Key Experimental Results¶
Main Results (BD-rate \(\downarrow\), using PerCo as anchor)¶
| Method | Diffusion Steps | Decoding Latency (s) | LPIPS BD-rate \(\downarrow\) | DISTS BD-rate \(\downarrow\) |
|---|---|---|---|---|
| ResULIC (ICML'25) | 4 | 0.83 | -62.27 | -65.64 |
| StableCodec (ICCV'25) | 1 | 0.34 | -79.19 | -83.95 |
| OSCAR (NeurIPS'25) | 1 | 0.32 | -19.04 | -58.38 |
| Ours | 1 | 0.15 | -83.65 | -87.88 |
DiT-IC achieves the best BD-rate on both LPIPS and DISTS with the fastest decoding speed (0.15s FP16).
Ablation Study¶
| Configuration | LPIPS BD-rate | DISTS BD-rate |
|---|---|---|
| DiT-IC Full | 0.00% | 0.00% |
| W/o Adversarial Loss | -2.27% | -1.80% |
| Training from Scratch (No Pre-training) | +22.00% | +32.45% |
| LoRA rank 16/16 | +12.77% | +13.92% |
| LoRA rank 32/32 | +5.31% | +5.56% |
| Full Fine-tuning | +7.95% | +8.05% |
Decoding latency comparison (FP32, \(2048\times 2048\)): StableCodec 0.8s diffusion vs. DiT-IC 0.12s diffusion (\(-85\%\)).
Key Findings¶
- Pre-trained weights are crucial: Training from scratch leads to a \(32.45\%\) degradation in DISTS.
- LoRA rank 32/64 is the optimal balance point; full fine-tuning is slightly worse (disrupting the pre-trained distribution under small batches).
- The advantage is more pronounced at \(4096\times 4096\) resolution: StableCodec latency spikes to 10.3s, while DiT-IC is only 0.47s (\(-95\%\)).
- DiT's constant spatial resolution architecture is key for diffusion in deep latent spaces—U-Net's downsampling leaves no room for operation on \(32\times\) latents.

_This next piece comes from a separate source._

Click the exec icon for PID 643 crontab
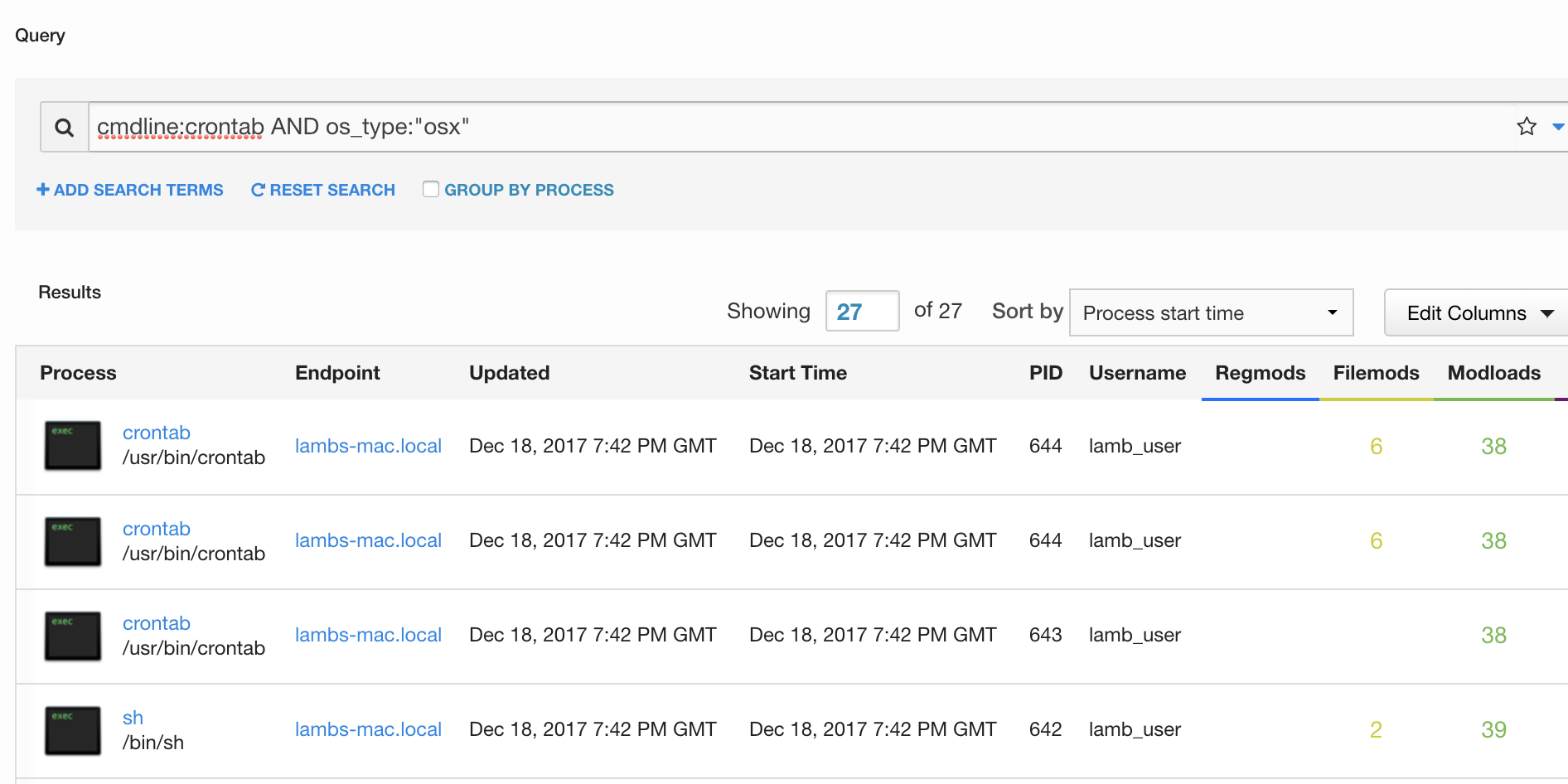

- Capable of reconstructing \(2048\times 2048\) images on a 16GB laptop GPU.
Highlights & Insights¶
- Three alignment mechanisms precisely solve the target mismatch from generation to reconstruction: variance-guided alignment for noise characteristics, self-distillation for the learning process, and latent conditional alignment for input conditions.
- The spatial-adaptive design of variance \(\rightarrow\) pseudo-timestep is elegant—different regions require different levels of "repair."
- Self-distillation requires no external teacher, using the encoder's own output as the target, making the solution simple and effective.
- Removing the text encoder balances efficiency and semantics—distilling text priors into latent conditions via contrastive learning.
Limitations & Future Work¶
- At extremely low bitrates (\(<0.01\) bpp), latent information may be insufficient, potentially requiring auxiliary text priors.
- Adversarial training may introduce a perception-distortion tradeoff, causing slight drops in traditional metrics like MSE/SSIM.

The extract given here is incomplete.